Standard of Evidence Expanded in New FDA Guidance
The FDA yesterday proposed broadening its definition of the standard of evidence for effectiveness of investigational drugs and increasing the range of acceptable trial design, especially in rare disease research.
In its first updated guidance in more than 20 years on acceptable trial design, the FDA said substantial evidence from a trial proving effectiveness could be gained from one trial instead of two, one adequate well-controlled trial plus confirmatory evidence or reliance on a previous finding of effectiveness from an approved drug.
The FDA has decided that in some cases the traditional two-trial model can be replaced by other types of trial designs more suited to the study of rare diseases. Although randomized, double-blinded, concurrently controlled superiority trials are regarded as the most rigorous trial design, five types of control are mentioned in the draft guidance: placebo, dose comparison, no treatment, active treatment and historical control.

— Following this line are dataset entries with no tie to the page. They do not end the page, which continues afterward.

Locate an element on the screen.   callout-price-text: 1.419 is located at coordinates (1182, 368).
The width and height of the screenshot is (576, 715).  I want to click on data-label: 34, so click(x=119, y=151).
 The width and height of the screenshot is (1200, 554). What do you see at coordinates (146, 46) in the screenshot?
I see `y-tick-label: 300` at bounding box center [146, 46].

“I think a lot of the reason [the FDA] issued it is because new therapeutic areas like rare diseases have led to situations where two trials aren’t needed,” Lindsay McNair, chief medical officer at WCG Clinical, said, adding that “one study might be more appropriate when the patient population is smaller, such as in rare diseases.”
But while the FDA may have been motivated by the needs of rare disease research, McNair said, the guidance applies to all development programs. “Two randomized trials is still the baseline standard though,” McNair said, it’s just that the FDA has now said that sometimes one trial is okay.
Sponsors of “all products in development need to think about what to build for efficacy when they submit marketing applications,” McNair added. “It makes FDA’s thinking more transparent because sponsors can know what FDA will consider rather than guess what they might accept,” said McNair.
Some trial designs have different considerations for proving efficacy than others, for example, a lack of blinding when using no treatment control could introduce bias, the guidance says.
In addition, the guidance says, externally controlled trials are usually reserved for specific circumstances, such as trials of diseases with high predictable mortality or progressive morbidity and trials in which the effect of the drug is self-evident, such as anesthesia.
Trial design alone, however, does not determine whether evidence from the trial is enough to establish effectiveness. Another consideration of a well-designed trial is endpoints, the guidance says.
The guidance discusses when it is appropriate to use the evidence from two trials vs. one trial plus confirmatory evidence or relying on previous findings of effectiveness of an already approved drug. However, FDA warns that there should be no single trial site that is the main contributor to the observed effect.
The agency will also allow for one trial plus confirmatory evidence to establish effectiveness and will consider factors, such as the persuasiveness of the single trial, the robustness of the confirmatory evidence, the seriousness of the disease for an unmet need, the size of the population and whether it is ethical to conduct more than one study.
An example of confirmatory evidence could be real-world evidence in a disease area or other trials in that area to show the lack of effect seen in a control group in a randomized trial.
The guidance gives four more examples of when a trial for a new drug could prove efficacy with only one study:
- The trial is supported by effectiveness data of the drug from other closely related approved trials in the indication;
- Supported by data that provides strong mechanistic support;
- Data from the natural history of the disease; and
- Effectiveness of other drugs in the same pharmacological class.
The substantial evidence for a new population, different dose, regimen or dose form could also be based on the FDA’s previous finding of effectiveness of an approved drug when it is scientifically and legally possible, the guidance says.
Comments on the draft guidance are due Feb. 21, 2020.